# [Written request]
Render the lines of the material as a JSON list of strings, one string per line and no blank lines, starting at the line containing "Click the green" and ending after the line containing "(x=767, y=159)".

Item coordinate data
BEGIN
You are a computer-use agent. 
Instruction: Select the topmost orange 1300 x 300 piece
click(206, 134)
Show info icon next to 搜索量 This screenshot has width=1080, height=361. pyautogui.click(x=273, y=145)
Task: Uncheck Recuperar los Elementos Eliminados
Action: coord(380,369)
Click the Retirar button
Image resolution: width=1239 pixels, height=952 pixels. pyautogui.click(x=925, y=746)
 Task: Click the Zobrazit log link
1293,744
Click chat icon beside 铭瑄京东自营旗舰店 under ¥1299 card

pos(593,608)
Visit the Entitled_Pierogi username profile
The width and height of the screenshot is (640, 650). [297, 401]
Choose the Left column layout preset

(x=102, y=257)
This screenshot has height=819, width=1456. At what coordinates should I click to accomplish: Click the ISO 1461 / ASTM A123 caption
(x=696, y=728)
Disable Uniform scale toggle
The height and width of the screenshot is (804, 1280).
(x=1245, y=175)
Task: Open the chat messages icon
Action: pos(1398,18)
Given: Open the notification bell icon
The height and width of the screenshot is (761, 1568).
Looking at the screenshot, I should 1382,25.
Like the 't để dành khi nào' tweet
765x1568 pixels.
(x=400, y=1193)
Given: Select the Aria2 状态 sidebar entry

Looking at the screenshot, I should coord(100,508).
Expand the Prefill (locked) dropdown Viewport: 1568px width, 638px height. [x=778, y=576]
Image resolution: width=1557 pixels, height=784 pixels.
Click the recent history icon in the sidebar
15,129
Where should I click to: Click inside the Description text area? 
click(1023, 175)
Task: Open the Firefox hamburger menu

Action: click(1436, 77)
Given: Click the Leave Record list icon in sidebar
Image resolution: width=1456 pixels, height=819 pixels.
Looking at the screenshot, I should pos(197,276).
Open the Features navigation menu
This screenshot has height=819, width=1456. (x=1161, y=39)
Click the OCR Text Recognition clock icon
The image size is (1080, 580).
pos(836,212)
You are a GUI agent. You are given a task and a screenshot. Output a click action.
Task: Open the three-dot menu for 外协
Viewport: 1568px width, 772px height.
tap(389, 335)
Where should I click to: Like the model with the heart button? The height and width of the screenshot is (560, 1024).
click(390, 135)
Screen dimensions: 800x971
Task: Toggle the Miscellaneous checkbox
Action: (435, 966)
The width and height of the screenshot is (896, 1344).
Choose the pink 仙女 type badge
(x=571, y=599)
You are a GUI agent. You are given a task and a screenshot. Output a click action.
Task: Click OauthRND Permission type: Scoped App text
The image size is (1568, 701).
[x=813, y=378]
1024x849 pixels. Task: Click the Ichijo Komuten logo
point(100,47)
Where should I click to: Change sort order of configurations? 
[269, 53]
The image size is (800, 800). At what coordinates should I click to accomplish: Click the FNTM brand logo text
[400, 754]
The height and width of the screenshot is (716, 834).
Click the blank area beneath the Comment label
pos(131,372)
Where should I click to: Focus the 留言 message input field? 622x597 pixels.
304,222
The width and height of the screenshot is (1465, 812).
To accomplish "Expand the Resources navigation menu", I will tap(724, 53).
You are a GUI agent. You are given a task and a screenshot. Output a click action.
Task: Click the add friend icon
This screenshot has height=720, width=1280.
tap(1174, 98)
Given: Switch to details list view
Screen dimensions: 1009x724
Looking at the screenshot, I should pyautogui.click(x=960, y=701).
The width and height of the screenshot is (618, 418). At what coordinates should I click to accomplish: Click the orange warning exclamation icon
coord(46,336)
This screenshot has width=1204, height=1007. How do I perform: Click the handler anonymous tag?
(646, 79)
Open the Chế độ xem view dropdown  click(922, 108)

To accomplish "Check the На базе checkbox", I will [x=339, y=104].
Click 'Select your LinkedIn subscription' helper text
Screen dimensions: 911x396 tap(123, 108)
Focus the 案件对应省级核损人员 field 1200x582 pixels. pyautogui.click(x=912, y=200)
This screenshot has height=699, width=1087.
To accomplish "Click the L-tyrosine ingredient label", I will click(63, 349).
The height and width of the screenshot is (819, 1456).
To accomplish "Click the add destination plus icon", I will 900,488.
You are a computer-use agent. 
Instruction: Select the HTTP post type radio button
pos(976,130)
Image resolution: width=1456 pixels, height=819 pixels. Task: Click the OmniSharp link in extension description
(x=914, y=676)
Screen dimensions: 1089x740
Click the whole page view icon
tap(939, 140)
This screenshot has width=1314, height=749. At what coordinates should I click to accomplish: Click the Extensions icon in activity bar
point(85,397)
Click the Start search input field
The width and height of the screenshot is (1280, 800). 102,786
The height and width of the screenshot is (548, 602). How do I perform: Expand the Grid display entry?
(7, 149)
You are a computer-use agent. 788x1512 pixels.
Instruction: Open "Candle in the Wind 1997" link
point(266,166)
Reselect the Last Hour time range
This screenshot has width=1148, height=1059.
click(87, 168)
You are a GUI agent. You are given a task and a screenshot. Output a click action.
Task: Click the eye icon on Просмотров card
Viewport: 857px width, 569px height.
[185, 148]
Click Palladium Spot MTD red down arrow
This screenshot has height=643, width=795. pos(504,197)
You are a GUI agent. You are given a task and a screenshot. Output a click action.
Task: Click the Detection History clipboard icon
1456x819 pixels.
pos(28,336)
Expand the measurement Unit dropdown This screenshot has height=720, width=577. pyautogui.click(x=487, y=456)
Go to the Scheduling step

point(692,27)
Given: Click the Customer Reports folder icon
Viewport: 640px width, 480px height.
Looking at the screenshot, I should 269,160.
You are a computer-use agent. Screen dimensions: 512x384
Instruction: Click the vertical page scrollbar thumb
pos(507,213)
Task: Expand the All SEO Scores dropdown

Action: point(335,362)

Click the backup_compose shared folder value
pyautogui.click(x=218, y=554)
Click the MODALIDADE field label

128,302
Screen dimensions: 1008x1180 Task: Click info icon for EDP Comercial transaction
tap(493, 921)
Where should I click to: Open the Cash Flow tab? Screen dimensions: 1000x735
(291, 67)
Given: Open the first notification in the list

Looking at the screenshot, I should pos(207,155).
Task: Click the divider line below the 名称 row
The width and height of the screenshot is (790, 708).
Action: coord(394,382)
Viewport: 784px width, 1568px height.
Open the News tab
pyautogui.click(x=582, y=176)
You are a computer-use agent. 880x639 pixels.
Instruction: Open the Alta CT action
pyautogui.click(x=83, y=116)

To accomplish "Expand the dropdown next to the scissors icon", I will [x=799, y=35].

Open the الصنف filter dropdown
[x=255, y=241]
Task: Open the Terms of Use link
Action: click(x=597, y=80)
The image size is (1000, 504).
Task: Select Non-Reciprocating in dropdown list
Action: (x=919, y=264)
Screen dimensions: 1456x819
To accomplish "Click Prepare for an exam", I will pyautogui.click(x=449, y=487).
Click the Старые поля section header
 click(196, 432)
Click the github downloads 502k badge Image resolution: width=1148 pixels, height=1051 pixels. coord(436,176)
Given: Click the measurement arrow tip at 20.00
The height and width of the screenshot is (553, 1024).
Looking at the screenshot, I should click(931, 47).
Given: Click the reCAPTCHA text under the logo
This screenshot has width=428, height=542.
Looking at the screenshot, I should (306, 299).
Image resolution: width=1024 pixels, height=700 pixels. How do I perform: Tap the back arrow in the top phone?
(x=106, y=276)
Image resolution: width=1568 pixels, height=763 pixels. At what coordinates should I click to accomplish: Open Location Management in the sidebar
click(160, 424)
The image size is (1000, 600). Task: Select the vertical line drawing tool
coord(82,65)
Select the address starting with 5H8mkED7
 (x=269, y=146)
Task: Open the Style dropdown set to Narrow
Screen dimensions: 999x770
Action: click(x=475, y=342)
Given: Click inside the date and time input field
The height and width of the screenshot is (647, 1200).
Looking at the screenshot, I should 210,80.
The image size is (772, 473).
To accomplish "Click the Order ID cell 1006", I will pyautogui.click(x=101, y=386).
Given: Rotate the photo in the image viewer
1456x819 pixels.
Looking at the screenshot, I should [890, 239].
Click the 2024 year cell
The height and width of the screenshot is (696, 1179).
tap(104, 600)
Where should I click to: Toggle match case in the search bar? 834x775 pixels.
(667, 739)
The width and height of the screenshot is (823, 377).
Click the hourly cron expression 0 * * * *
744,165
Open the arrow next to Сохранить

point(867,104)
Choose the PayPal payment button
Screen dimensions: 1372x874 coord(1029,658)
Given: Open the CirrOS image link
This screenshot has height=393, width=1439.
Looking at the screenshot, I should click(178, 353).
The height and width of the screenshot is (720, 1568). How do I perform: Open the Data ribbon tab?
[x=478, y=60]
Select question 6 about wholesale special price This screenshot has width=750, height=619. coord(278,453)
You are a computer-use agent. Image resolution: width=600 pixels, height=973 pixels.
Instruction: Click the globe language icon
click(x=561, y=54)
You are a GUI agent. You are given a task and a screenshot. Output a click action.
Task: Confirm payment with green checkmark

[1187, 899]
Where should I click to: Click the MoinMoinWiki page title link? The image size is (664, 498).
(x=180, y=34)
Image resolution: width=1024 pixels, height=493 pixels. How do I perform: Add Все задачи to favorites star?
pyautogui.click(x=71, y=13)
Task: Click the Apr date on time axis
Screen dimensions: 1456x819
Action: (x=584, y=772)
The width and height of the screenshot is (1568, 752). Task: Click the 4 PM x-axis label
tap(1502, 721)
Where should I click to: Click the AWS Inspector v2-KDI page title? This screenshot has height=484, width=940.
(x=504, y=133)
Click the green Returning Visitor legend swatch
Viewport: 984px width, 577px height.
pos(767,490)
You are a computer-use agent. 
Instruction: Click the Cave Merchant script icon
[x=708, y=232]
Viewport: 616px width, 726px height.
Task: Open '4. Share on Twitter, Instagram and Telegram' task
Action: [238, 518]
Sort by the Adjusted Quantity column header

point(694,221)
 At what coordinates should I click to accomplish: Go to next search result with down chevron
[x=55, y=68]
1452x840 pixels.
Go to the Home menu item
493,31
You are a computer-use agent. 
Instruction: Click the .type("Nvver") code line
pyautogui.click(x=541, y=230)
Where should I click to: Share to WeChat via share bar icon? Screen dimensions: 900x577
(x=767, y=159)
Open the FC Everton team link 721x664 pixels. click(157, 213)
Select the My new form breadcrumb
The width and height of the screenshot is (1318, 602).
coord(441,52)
END
# [Answer to this task]
[
  "Click the green Returning Visitor legend swatch",
  "Viewport: 984px width, 577px height.",
  "pos(767,490)",
  "You are a computer-use agent. ",
  "Instruction: Click the Cave Merchant script icon",
  "[x=708, y=232]",
  "Viewport: 616px width, 726px height.",
  "Task: Open '4. Share on Twitter, Instagram and Telegram' task",
  "Action: [238, 518]",
  "Sort by the Adjusted Quantity column header",
  "point(694,221)",
  " At what coordinates should I click to accomplish: Go to next search result with down chevron",
  "[x=55, y=68]",
  "1452x840 pixels.",
  "Go to the Home menu item",
  "493,31",
  "You are a computer-use agent. ",
  "Instruction: Click the .type(\"Nvver\") code line",
  "pyautogui.click(x=541, y=230)",
  "Where should I click to: Share to WeChat via share bar icon? Screen dimensions: 900x577",
  "(x=767, y=159)"
]